Q1. What, specifically, will I get from the Fundamentals of Dialogue Mapping Workshop?
A. The Fundamentals of Dialogue Mapping Workshop will provide you with a precise analytical method for making complex decisions. Even people who are great thinkers are often challenged when they are in a group that is faced with a complex decision. The Dialogue Mapping method provides a concrete way to improve your capacity to build clarity and consensus in a group decision process.
Q2. I don't facilitate meetings ... why should I do the Workshop?
A. Dialogue Mapping really is a new way of thinking and seeing the world. Even people who rarely work with groups report enormous benefits from what they learned in the Fundamentals of Dialogue Mapping Workshop. If you make decisions with other people-as a team member, a consultant, an executive, or a member of a family, then you do facilitate meetings, even if you don't stand up at the front of a room with a marker. If you find yourself saying "I think we may be off the main issue" or "Could you say that again-I didn't understand", then you are facilitating that interaction. Even if you are alone, thinking about a personal issue, Dialogue Mapping is a simple tool for blowing the fog away, so the core structure of the problem or decision is exposed.
Q3. I'm a professional facilitator, so I already know quite a bit about facilitation. Why should I do the Workshop?

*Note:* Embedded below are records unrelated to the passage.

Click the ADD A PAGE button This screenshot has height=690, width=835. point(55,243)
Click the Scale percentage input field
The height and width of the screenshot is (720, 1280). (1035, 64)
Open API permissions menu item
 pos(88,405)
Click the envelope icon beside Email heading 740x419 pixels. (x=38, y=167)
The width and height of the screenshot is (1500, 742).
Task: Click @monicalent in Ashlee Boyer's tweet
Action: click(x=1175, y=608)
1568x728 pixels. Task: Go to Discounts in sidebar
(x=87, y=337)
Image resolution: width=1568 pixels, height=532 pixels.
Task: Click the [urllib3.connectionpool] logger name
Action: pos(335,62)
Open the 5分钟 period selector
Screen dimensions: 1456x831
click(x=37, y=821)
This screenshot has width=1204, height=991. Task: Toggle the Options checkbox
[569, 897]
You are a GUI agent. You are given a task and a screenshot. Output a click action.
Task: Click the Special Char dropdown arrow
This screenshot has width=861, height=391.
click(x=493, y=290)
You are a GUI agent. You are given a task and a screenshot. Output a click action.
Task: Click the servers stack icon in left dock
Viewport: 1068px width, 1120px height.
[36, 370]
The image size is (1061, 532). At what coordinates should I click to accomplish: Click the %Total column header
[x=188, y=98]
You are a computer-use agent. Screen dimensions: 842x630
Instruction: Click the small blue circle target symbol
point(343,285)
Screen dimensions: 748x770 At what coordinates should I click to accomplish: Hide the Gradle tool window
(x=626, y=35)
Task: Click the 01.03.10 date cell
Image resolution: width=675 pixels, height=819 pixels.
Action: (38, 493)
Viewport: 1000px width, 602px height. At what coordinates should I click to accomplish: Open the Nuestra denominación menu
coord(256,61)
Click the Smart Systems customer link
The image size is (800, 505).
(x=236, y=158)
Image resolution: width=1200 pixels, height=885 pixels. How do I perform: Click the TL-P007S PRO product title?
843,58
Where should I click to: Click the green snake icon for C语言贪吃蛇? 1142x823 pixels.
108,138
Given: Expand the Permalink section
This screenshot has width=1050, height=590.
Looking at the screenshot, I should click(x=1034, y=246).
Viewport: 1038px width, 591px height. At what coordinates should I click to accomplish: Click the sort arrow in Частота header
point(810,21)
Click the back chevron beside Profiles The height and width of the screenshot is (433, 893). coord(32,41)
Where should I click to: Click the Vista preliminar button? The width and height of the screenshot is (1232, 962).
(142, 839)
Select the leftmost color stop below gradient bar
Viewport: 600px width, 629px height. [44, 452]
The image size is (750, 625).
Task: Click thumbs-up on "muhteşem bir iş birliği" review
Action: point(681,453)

A. Most facilitators have been trained in a variety of tools and techniques for managing the process of a meeting, an approach rooted in a paradigm of control. Dialogue Mapping offers the possibility of facilitation as pure listening, with no control. Instead, Dialogue Mapping facilitators allow the intelligence and learning of the group to emerge organically. Instead of agendas and control, the group's energy is reflected and channeled in a self-correcting way by each person's ability to see, in the structure of the Dialogue Map, how their own comments contribute to the coherence and order of the group's thinking. Dialogue Mapping is a new paradigm of facilitation and meeting process. In the workshop, facilitators learn the power of focusing their intent on emergent order, not on control.
Q4. I've heard of IBIS ... is that the same as Dialogue Mapping?
A. Not quite -- Issue Based Information System (IBIS) is the basic `grammar' of design and problem solving. IBIS makes the decision process clear, and captures the rationale of the decision when it is made. Dialogue Mapping is a method for using IBIS in group situations. Dialogue Mapping deals with questions like how to deal with obstreperous people and how to structure issues about meaning, decision criteria, and who the stakeholders are. QuestMap™ and Compendium are software tools for using IBIS and Dialogue Mapping, either as an individual or with a group. In short: IBIS is the grammar, Dialogue Mapping is the method, and QuestMap is the tool. Compendium is provided as part of the workshop, though most of the workshop focuses on using low-tech media, such as white boards & flip charts, for applying the Dialogue Mapping method.
Q5. How does Dialogue Mapping work to make decisions?
A. Dialogue Mapping is for people who have to think through and solve wicked problems. It has been used in the commercial and public sectors, by facilitators, lawyers, executives, project leaders, and just ordinary people dealing with the everyday complex problems of life. It has been used to work on "Where to send our kid to school?", as well as "What should the national health care system be?" The emphasis of the approach is on creating shared understanding among a diverse (and potentially adversarial) set of stakeholders. Our experience is that, especially with complex (or "wicked") problems, once there is a strong shared understanding about the problem, a high quality and consensual solution or decision is often surprisingly close at hand.